Из всех моих знакомых я самая старомодная, потусторонняя и больше всех ругаюсь матом. Мне даже okcupid это сказал, а любимый мужчина подарил мне пизду в колонке на lady.tut.by. В детстве я выучила не те слова.



Я же из тех барышень, которые падают в обморок от слова “черт” и пекут суфле, но только тогда, когда им грустно. А потом засовывают его в пизду. Я в сепии Сепира-Уорфа.

Меня вскормили ветхие сосцы. Я еще не умел читать, но уже раскладывал пасьянсы, знал названия всех лекарств. Главное лекарство называлось «Антасман», его принимала бабушка Аня, когда задыхалась. Старушечий лексикон въелся в мою речь. Бабушка Аня таскала меня по своим приятельницам. Они беседовали, слушали музыку на древних патефонных пластинках. К чаю они просили «сахарок» или «медок», словно приспосабливали слова под свое уменьшившееся тело.

С меня и теперь сталось бы завернуть: «Началась такая катавасия!» — поднести руки к щекам. Сказать: «Мальчишки во дворе шалят» — или: «Он только баловаться и озорничать горазд», — и головой покачать.

Даже сальности у меня старушечьи, ветхие, из начала века:

Жасмин прекрасненький цветочек,

Он пахнет нежно и свежо.

Понюхай, миленький дружочек.

А правда, пахнет хорошо?

Бабушкина приятельница крупными печатными буквами выводила на листке четверостишие.

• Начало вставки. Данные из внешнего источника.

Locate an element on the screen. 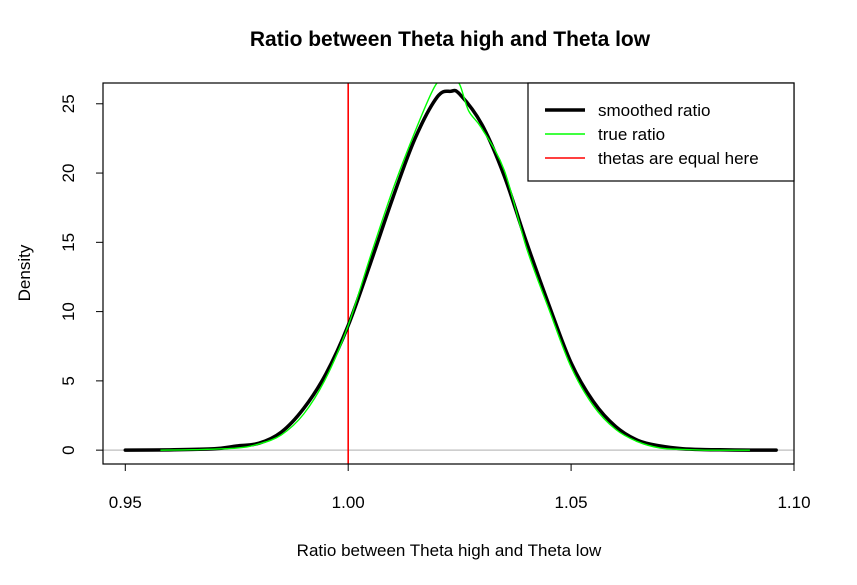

Я старательно читал по слогам, не находя подвоха, и тогда старухи показывали на вертикаль из заглавных букв, заливались смехом, и я вместе с ними, уже навсегда приученный смотреть на текст не только слева направо, но и сверху вниз.


Меня не интересует ничего, кроме книг (уже не интересуют), дауншифтинга (привет, Димочка Горчев!) и убогой метафизики (не стоит). Все личное, кроме рисунков, делает меня старомодной, все безличное не делает меня постмодерном. Еще я не умею делать отступы на дайриках.